Picchia ed estorce soldi ai genitori

Viola il divieto di avvicinarsi disposto dal giudice, teramano arrestato
TERAMO. Aveva il divieto di avvicinarsi ai genitori dopo l’accusa di maltrattamenti ed estorsione nei confronti dei due anziani, ma lo ha violato tornando nella casa e minacciando di picchiarli qualora non avesse avuto i soldi. La violazione delle disposizioni imposte dal giudice ha fatto scattare l’arresto per un quarantenne di Teramo accusato di maltrattamenti in famiglia.

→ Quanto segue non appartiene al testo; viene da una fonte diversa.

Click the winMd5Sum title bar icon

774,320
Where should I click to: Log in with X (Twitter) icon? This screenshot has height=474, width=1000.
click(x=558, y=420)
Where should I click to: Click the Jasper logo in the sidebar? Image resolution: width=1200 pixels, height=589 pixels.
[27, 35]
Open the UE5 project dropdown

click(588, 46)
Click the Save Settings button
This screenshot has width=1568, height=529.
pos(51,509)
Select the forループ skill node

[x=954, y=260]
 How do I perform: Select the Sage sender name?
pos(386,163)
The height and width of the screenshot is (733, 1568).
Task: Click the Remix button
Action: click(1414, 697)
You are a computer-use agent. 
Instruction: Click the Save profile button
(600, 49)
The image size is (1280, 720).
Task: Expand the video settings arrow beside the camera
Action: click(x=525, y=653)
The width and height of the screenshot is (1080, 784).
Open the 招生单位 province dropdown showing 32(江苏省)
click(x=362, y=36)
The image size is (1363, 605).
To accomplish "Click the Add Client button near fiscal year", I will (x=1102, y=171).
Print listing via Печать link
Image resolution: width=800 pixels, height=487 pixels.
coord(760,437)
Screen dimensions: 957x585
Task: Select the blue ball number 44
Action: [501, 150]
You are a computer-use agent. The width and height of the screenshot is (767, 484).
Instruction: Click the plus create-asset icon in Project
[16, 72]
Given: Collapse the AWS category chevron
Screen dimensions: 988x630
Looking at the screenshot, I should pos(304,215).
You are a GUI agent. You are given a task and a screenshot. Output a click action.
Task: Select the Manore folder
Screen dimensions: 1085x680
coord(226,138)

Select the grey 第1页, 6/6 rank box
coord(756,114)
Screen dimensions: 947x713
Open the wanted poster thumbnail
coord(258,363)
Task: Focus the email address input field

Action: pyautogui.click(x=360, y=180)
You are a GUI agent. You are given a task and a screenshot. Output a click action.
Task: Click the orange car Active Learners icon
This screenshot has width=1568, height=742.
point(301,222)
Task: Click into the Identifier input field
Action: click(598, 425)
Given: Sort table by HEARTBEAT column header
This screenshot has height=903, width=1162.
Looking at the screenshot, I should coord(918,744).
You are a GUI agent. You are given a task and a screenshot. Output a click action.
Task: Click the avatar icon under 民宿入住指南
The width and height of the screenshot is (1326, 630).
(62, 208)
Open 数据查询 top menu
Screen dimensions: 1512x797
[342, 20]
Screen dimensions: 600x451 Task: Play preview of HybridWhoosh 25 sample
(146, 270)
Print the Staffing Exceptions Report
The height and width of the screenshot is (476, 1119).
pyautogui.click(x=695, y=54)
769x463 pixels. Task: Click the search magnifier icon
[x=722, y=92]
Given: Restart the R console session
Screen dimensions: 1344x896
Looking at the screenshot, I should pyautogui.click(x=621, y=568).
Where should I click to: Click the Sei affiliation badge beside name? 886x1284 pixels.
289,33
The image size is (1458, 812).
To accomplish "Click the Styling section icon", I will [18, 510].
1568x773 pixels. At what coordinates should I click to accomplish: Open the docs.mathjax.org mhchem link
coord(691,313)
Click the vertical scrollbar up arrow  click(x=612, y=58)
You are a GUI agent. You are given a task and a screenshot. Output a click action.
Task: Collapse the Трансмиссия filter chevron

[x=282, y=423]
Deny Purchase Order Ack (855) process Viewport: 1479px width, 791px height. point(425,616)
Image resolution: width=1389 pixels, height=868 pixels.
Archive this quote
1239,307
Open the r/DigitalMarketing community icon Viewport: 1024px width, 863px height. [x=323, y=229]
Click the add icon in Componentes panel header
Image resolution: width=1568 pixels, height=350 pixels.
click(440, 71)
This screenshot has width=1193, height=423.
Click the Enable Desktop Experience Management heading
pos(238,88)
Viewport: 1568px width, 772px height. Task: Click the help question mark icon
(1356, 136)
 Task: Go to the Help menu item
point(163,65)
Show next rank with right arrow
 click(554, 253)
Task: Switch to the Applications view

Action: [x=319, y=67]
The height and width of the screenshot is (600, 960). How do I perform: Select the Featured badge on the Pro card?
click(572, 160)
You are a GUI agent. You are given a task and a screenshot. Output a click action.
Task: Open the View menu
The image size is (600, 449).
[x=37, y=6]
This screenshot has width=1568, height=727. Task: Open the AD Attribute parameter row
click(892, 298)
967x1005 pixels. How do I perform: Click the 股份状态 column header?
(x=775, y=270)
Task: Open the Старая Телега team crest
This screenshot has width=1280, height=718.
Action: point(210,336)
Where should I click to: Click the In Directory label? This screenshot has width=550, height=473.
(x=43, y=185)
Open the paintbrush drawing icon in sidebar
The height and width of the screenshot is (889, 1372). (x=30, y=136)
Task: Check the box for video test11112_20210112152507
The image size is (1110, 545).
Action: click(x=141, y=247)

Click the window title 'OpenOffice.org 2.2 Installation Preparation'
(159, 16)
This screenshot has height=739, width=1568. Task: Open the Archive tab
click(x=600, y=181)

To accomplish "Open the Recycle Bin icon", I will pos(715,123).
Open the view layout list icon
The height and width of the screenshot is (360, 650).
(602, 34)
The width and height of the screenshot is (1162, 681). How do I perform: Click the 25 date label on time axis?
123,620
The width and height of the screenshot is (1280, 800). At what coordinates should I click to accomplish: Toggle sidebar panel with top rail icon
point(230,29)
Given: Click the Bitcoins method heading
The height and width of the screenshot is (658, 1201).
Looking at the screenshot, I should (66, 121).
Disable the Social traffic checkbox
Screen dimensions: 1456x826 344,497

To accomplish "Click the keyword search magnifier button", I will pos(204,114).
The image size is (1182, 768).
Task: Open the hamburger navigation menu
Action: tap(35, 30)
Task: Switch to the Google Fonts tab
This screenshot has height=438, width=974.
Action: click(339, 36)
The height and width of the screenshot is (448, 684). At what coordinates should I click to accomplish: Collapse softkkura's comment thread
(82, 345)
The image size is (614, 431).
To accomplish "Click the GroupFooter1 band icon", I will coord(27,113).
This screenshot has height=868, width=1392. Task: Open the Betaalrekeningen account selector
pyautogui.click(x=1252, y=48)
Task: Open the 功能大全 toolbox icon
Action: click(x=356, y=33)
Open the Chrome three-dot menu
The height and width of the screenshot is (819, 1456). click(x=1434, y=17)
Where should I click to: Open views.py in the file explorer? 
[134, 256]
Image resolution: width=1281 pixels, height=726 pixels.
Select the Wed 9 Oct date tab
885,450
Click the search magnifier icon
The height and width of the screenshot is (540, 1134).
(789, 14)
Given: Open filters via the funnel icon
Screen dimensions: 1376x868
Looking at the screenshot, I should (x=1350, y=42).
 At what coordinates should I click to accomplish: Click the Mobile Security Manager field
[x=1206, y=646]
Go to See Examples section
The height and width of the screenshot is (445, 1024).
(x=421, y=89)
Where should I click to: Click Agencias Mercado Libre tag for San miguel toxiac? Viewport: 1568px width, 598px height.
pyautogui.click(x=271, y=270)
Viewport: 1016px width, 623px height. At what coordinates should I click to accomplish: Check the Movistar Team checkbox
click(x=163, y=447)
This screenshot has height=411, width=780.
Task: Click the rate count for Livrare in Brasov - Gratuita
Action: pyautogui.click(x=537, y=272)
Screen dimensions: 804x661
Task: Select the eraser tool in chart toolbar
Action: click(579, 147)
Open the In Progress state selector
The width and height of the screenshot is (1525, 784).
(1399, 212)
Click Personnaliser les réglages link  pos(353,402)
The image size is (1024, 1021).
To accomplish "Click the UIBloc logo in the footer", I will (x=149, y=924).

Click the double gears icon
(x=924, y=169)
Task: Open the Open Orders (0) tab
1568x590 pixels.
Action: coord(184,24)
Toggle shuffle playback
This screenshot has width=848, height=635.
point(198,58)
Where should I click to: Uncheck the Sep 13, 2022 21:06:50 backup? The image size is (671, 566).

L’uomo, in esecuzione di una ordinanza di custodia cautelare, è stato arrestato dai carabinieri della compagnia di Teramo e rinchiuso nel carcere di Vasto. Nei prossimi giorni comparirà davanti al giudice per l’interrogatorio di garanzia: potrà avvalersi della facoltà di non rispondere o dare la sua versione dei fatti. Per il momento c’è quella di investigatori e inquirenti che raccontano mesi di maltrattamenti con botte, minacce di morte e continue richieste di soldi molto probabilmente fatte per comprare sostanza stupefacenti visto che l’uomo è un tossicodipendente. «Un inferno» secondo i carabinieri che hanno raccolto la denuncia dei genitori che dopo mesi di sofferenze hanno deciso di chiedere aiuto.
Sono scattate le indagini, sono state raccolte delle testimonianze e ben presto tutto è diventato un fascicolo approdato sul tavolo di un sostituto procuratore. Successivamente, considerata la gravità dei fatti, è scattata la richiesta di allontanamento dalla casa familiare. Richiesta che è stata accolta. La misura risale a settembre e secondo l’accusa l’uomo avrebbe violata da subito tornando a minacciare i genitori, a chiedere soldi. Fino all’altro ieri quando per lui è scattato l’arresto.